The problem
With pictures left out, retype exactly the lines from the one containing "The width and height of the screenshot is (1270, 952)." through the final line of the entries.

Recorded information
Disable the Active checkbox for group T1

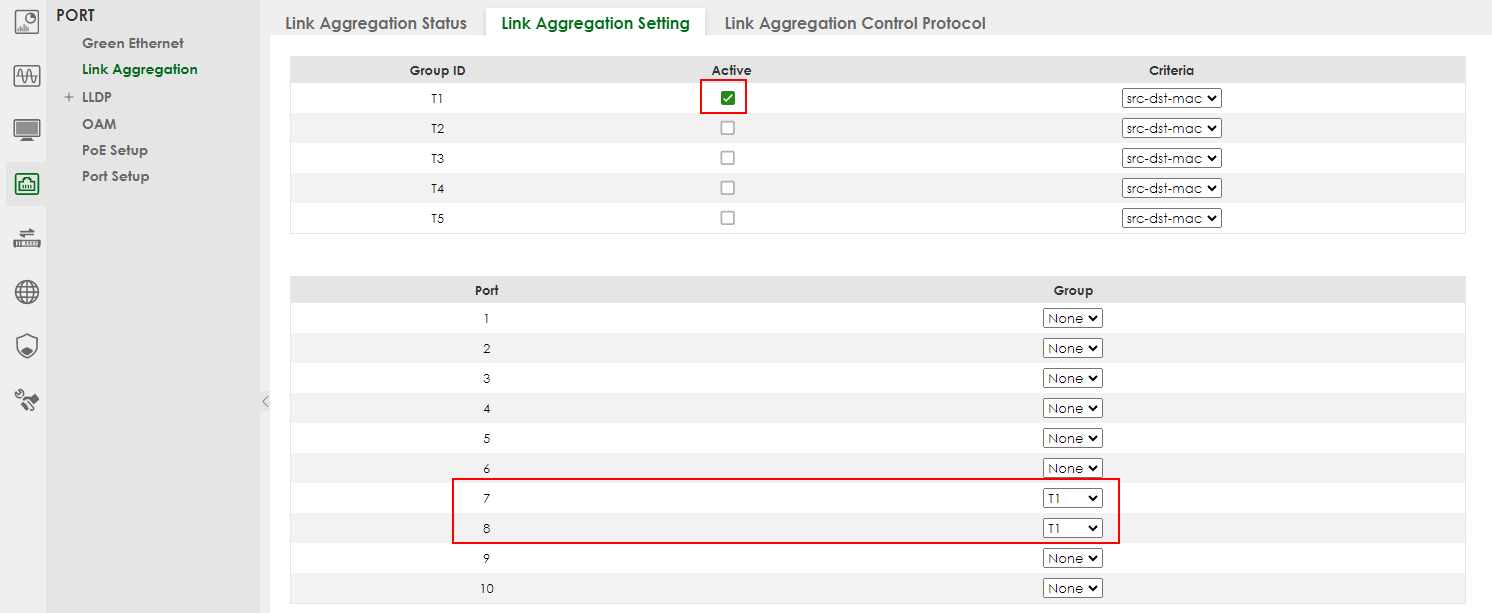coord(727,97)
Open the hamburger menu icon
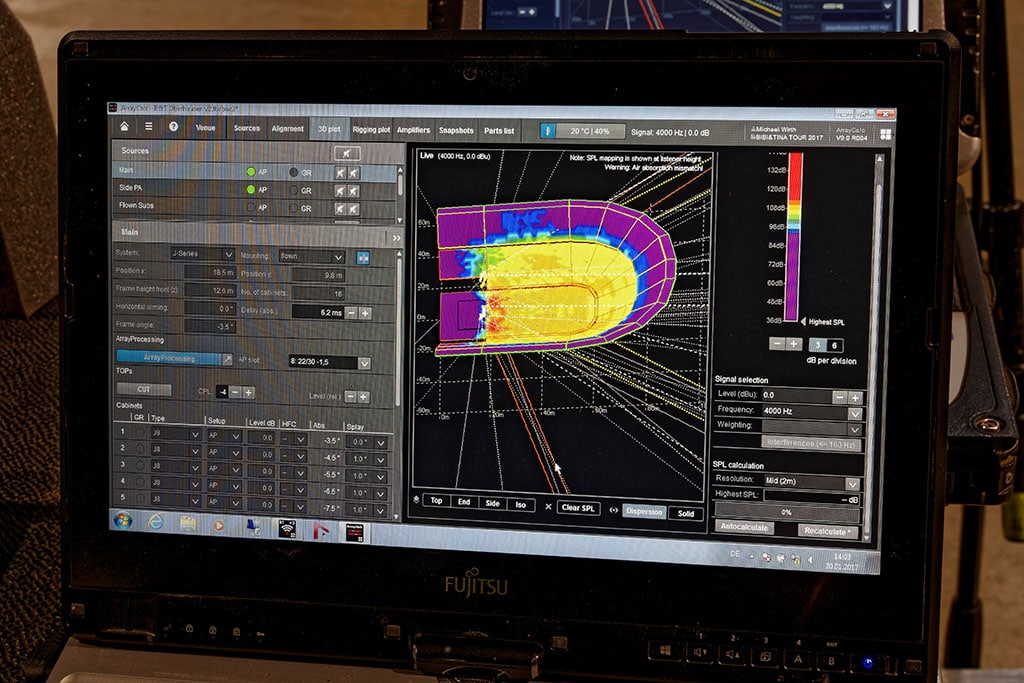The width and height of the screenshot is (1024, 683). [x=149, y=127]
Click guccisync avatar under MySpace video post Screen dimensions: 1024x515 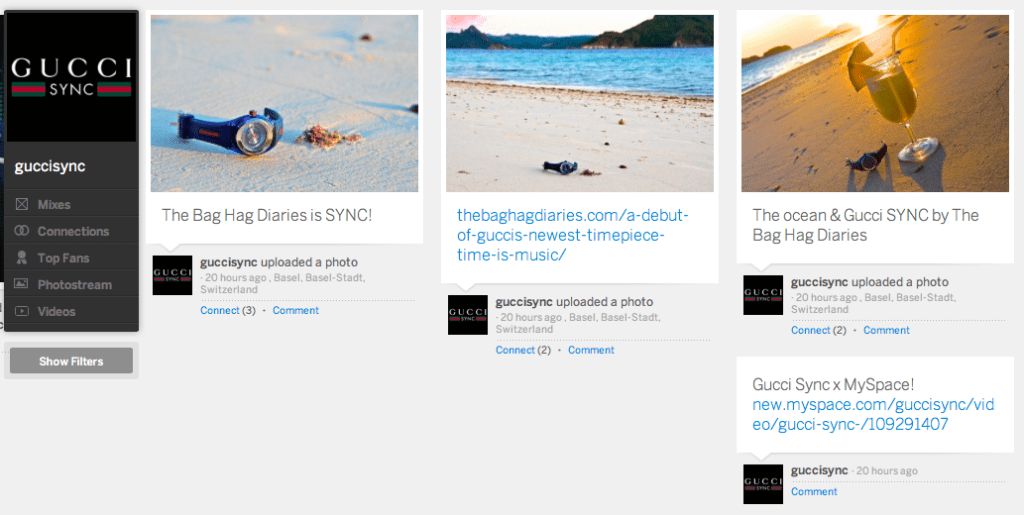pos(763,484)
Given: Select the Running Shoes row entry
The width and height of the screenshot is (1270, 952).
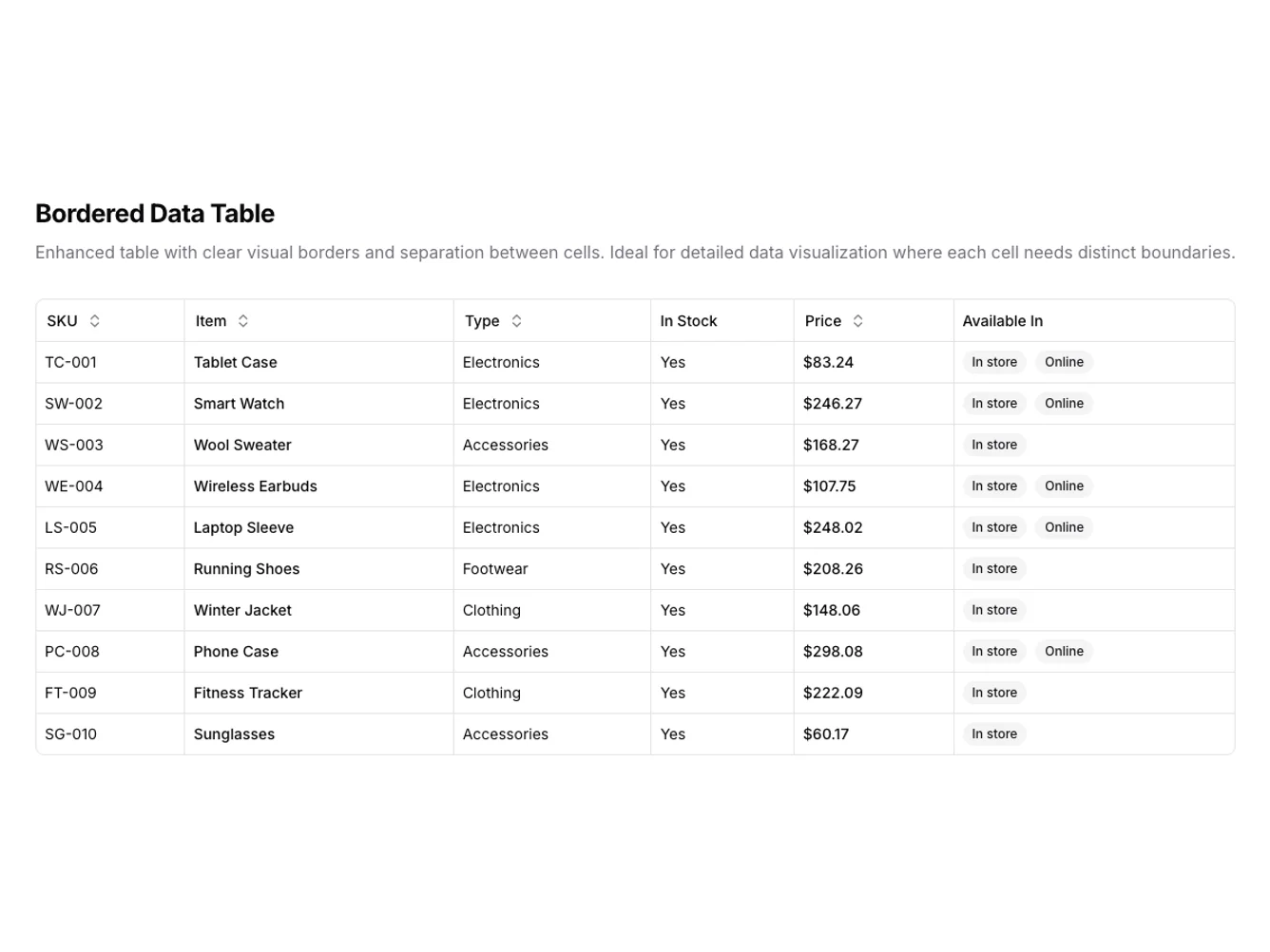Looking at the screenshot, I should [x=246, y=568].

Output for this task
The width and height of the screenshot is (1270, 952).
Looking at the screenshot, I should [x=246, y=568].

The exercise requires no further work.